Пол палки, блин, не доеденной колбасы. Моей колбасы. Краковской. Высшего сорта. Просто полетело на пол и покатилось под шкаф с теперь уже разбитой посудой. Я ее даже попробовал не успел.
Девчонка бросилась на меня, растопырив в стороны руки с перепонками между пальцев и, когда ей оставалось всего ничего, чтобы удушить меня в объятьях, я просто взял и
использовал "Прыжок", переместившись в другую часть комнаты. Девчонка же, не успев остановиться, когда я пропал, лишь вытаращила свои ярко желтые глаза и со всего маху вошла головой в стену. И пробила ее к чертям.— Ой. Что за? — вытащила Светлана голову из стены и замотала ей, стряхивая штукатурку с волос. — Куда это ты вдруг пропал?
Лиза, Алиса и уже подошедший Григорий так и остались стоять у входа, наблюдая за происходящим. Светлана же продолжала озираться, пока снова не увидела меня.
— Виктор! — вскрикнула она и снова кинулась с своими обнимашками.
Я же повторил маневр, снова в последний момент, избегая контакта и в этот раз мы потеряли холодильник. Милая на вид девушка с акульей улыбкой теперь и его пробила своей головой. Да что же такое то, а? Она решила до конца тут все разнести?
— Так! Угомонись, совершенно незнакомая мне женщина. — завопил я, когда голова девушки показалась из пробитого холодильника с очередной колбасой в зубах.
Да ты, мл*ть, издеваешься? Теперь мы потеряли и премиальную ветчину. Да сколько можно "????? ??? ?????" (жрать мое мясо?)
— Ум-ном-ном. — сказала девушка, проглатывая килограмм ветчины целиком. — Вкусня.
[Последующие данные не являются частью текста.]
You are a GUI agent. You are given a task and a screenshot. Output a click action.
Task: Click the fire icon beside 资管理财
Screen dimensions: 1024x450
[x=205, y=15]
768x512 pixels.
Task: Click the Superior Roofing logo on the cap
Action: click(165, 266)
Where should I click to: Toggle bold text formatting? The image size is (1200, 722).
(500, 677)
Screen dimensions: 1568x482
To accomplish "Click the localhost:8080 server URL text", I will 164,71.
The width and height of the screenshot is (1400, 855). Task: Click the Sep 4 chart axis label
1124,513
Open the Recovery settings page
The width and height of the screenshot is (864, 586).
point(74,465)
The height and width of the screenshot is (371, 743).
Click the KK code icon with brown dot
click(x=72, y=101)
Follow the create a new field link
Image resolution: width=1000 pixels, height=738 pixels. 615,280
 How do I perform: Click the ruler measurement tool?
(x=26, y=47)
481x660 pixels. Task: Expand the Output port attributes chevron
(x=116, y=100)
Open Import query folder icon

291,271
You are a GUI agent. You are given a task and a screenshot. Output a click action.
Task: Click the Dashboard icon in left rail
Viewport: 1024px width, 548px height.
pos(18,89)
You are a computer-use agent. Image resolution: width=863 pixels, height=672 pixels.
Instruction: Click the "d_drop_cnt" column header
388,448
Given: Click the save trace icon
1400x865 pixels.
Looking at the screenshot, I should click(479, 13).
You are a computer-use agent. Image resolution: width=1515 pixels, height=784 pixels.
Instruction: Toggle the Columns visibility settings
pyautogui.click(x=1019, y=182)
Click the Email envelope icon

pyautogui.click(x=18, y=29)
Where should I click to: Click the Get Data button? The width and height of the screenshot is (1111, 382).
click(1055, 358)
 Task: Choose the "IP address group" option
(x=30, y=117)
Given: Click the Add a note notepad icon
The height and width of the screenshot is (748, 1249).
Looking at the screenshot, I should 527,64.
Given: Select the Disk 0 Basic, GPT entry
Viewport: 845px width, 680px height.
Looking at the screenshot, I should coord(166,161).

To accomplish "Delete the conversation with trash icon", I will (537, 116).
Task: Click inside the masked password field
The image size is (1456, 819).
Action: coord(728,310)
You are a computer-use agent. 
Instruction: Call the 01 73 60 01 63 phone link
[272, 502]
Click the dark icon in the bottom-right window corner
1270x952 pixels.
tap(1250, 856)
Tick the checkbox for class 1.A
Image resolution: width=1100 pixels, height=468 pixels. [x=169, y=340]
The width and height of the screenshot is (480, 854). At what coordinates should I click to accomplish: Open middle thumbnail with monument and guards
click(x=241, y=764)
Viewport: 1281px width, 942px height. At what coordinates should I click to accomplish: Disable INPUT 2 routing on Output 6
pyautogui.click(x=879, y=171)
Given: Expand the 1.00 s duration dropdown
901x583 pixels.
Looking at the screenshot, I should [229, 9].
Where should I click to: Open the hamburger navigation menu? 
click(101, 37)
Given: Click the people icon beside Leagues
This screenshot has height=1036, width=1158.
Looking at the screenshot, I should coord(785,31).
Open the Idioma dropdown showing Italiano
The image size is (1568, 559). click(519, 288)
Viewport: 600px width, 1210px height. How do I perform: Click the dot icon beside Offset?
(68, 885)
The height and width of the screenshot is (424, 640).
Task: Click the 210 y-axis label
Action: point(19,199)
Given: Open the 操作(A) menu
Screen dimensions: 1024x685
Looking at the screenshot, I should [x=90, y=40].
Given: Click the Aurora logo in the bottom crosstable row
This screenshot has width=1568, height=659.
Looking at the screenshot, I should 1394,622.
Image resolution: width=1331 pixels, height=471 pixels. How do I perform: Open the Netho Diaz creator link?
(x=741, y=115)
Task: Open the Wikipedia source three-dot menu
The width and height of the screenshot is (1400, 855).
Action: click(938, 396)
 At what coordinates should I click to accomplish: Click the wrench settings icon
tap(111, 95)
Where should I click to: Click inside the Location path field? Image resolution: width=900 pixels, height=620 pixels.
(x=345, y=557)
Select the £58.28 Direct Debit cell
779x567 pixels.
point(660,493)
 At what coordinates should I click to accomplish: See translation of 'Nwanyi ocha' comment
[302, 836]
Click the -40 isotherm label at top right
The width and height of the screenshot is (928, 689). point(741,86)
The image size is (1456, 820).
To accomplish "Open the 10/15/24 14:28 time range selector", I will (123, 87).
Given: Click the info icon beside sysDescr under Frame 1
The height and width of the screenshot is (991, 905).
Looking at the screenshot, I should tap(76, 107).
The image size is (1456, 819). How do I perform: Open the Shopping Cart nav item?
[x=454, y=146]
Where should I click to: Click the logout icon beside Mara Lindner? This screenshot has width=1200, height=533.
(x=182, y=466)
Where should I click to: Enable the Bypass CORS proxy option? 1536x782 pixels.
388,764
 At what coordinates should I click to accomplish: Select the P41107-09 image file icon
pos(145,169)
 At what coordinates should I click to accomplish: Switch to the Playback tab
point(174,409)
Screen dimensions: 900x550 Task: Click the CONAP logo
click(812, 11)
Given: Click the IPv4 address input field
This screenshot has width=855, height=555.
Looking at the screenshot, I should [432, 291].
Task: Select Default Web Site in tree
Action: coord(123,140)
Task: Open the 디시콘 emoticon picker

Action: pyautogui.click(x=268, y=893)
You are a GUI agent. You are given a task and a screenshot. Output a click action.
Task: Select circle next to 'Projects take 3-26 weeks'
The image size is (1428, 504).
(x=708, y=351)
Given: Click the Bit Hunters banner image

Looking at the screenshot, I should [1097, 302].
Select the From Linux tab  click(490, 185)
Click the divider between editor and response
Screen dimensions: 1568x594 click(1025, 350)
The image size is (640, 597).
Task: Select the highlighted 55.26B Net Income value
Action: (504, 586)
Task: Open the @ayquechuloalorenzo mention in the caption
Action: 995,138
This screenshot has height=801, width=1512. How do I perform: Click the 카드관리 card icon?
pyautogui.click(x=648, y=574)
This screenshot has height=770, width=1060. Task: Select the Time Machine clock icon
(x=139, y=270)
А что это было? Какая необычная вкуснятина. И хватит уже убегать от своего счастья, Виктор. Бери меня всю. Я вся только твоя.
Все, на что меня хватило — это ударить себя ладонью в лоб и громко выдохнуть.
— Свет. Не перебивай аппетит. Обед уже скоро будет готов. Лучше вон… стол почини, а то нам есть не где будет. — сказала Мирабель.
— Ага. Сейчас. — ответила некто Света и кинулась чинить стол, но сделала только намного хуже.
— Так. Оставь уже это. С ним уже ничего нельзя сделать. Только выбросить. — махнул я рукой на попытку Светы собрать обломки стола в единое целое. — Кто ты вообще и что тут делаешь?
— А? Что значит кто я? Я твоя будущая жена, Светлана Дар Одинсон. — непонимающе ответила Света, уставившись на меня с обломками стола в руках. — Ты что? Не узнаешь меня?
— Чего? С чего это я должен тебя узнавать? Я тебя вообще впервые вижу. Кто тебе вообще сказал эту дурь про жену? Я вообще тоже Одинсон и никак твоим мужем быть не могу. — уставился я на девушку.
— Как? Мама моя сказала, что артефакт приведет меня к моему избраннику. Ты должен обо мне знать. Хотя. Подожди. Это же я должна о тебе знать, а ты обо мне… — девушка задумалась. — И почему ты тоже Одинсон? Разве моим избранником может быть кровный родственник? Может артефакт сломался? Наверное, я его слишком сильно сдавила.
Обалдеть. В этой "железной" голове, кажется, есть подобие мозга, и он способен о чем-то думать. Страшно только представить, до чего же он в результате сможет додуматься.
Лиза и Алиса, наконец, отмерли и прошли на кухню, встав подле меня. Григорий исчез в остатках спальни и начал там чем-то шуршать. Светлана продолжала пытаться думать. Мирабель, наконец, закончила со своей готовкой и пригласила нас к… Да не к чему тут больше приглашать. Стол безнадежно утрачен. Мы с печалью посмотрели на остатки кухни и сдвинув в сторону кучу, когда-то бывшую нашей мебелью, уселись прямо на пол.